INSTRUCTIONS TO FOLLOW: Copy out the first line of the listing and every line after it, exactly, until you have copied the line containing "The height and width of the screenshot is (578, 691).".

*** Opening DATA SUPPLIED ***

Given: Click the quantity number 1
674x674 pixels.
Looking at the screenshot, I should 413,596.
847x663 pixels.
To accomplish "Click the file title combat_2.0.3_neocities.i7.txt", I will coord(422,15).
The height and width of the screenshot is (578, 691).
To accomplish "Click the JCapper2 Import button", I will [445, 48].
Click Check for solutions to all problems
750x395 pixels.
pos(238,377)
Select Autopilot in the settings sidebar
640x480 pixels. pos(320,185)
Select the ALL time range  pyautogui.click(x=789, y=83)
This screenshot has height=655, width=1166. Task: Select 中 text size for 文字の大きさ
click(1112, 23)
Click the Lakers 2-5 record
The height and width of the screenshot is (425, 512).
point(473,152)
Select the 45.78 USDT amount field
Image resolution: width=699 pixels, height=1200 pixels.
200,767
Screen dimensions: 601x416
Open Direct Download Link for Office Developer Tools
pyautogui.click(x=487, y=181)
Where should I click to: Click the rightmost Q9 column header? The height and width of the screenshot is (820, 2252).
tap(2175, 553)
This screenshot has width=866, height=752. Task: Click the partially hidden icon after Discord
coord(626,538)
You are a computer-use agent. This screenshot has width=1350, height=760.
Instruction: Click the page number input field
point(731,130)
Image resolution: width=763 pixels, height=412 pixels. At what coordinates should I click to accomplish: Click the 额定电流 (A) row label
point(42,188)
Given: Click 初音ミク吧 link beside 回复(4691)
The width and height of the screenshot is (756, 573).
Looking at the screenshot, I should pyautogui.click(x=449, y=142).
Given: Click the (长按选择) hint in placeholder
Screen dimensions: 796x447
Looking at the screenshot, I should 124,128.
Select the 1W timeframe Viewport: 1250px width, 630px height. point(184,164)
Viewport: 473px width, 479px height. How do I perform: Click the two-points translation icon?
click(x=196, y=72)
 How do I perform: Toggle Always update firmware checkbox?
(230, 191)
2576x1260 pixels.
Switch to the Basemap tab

*** Closing DATA SUPPLIED ***

RESPONSE AREA:
Given: Click the quantity number 1
674x674 pixels.
Looking at the screenshot, I should 413,596.
847x663 pixels.
To accomplish "Click the file title combat_2.0.3_neocities.i7.txt", I will coord(422,15).
The height and width of the screenshot is (578, 691).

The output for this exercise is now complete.